# WHAT YOU NEED TO DO
Line by line, copy out the entries exactly and leave the pictures behind.

Items from a data source
=== Section Start ===

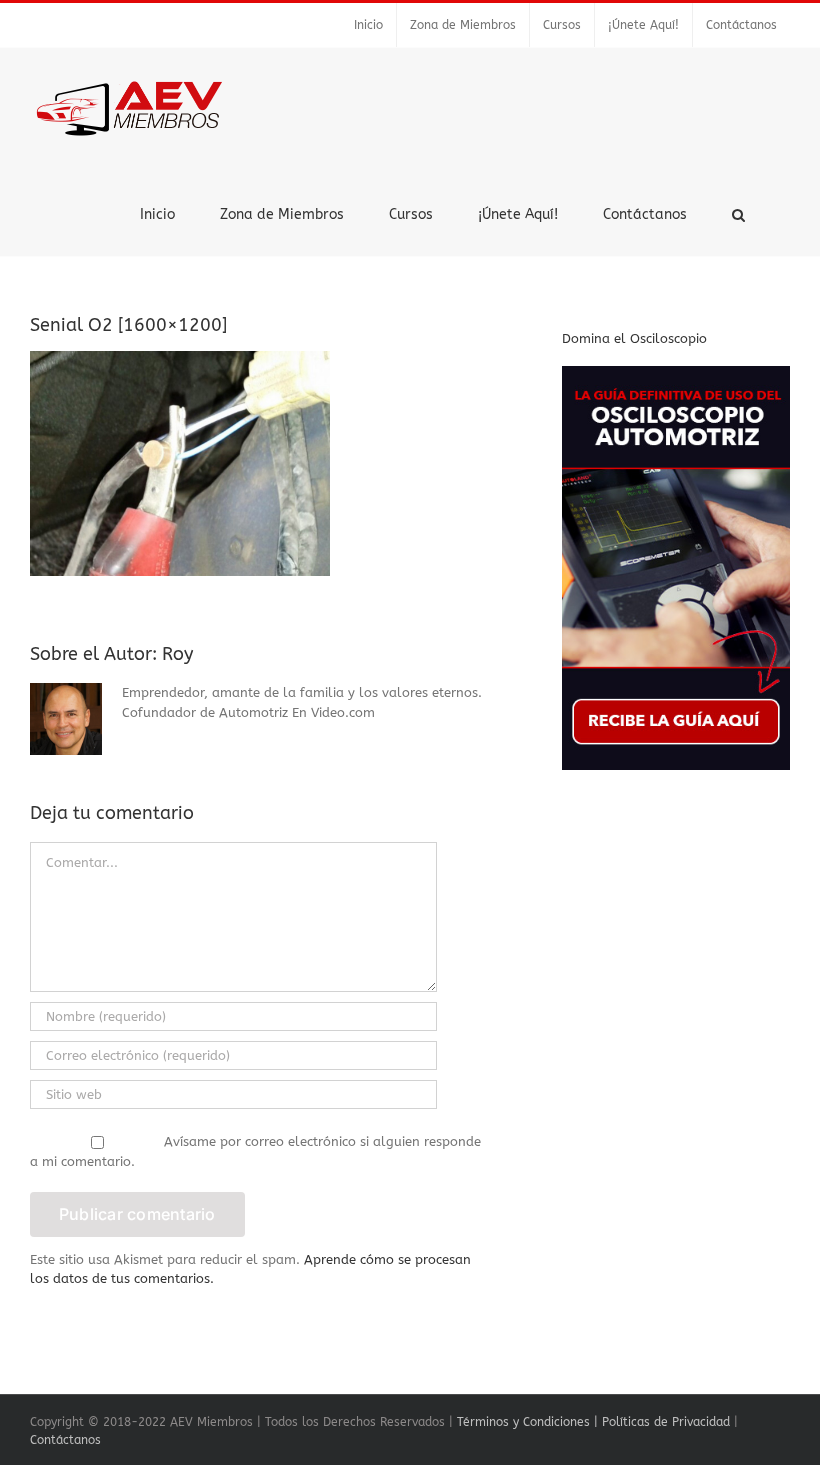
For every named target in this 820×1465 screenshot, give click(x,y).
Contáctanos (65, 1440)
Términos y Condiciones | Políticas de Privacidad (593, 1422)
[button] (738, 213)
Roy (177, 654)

=== Section End ===

# ANSWER TO THIS TASK
For every named target in this 820×1465 screenshot, give click(x,y).
Contáctanos (65, 1440)
Términos y Condiciones | Políticas de Privacidad (593, 1422)
[button] (738, 213)
Roy (177, 654)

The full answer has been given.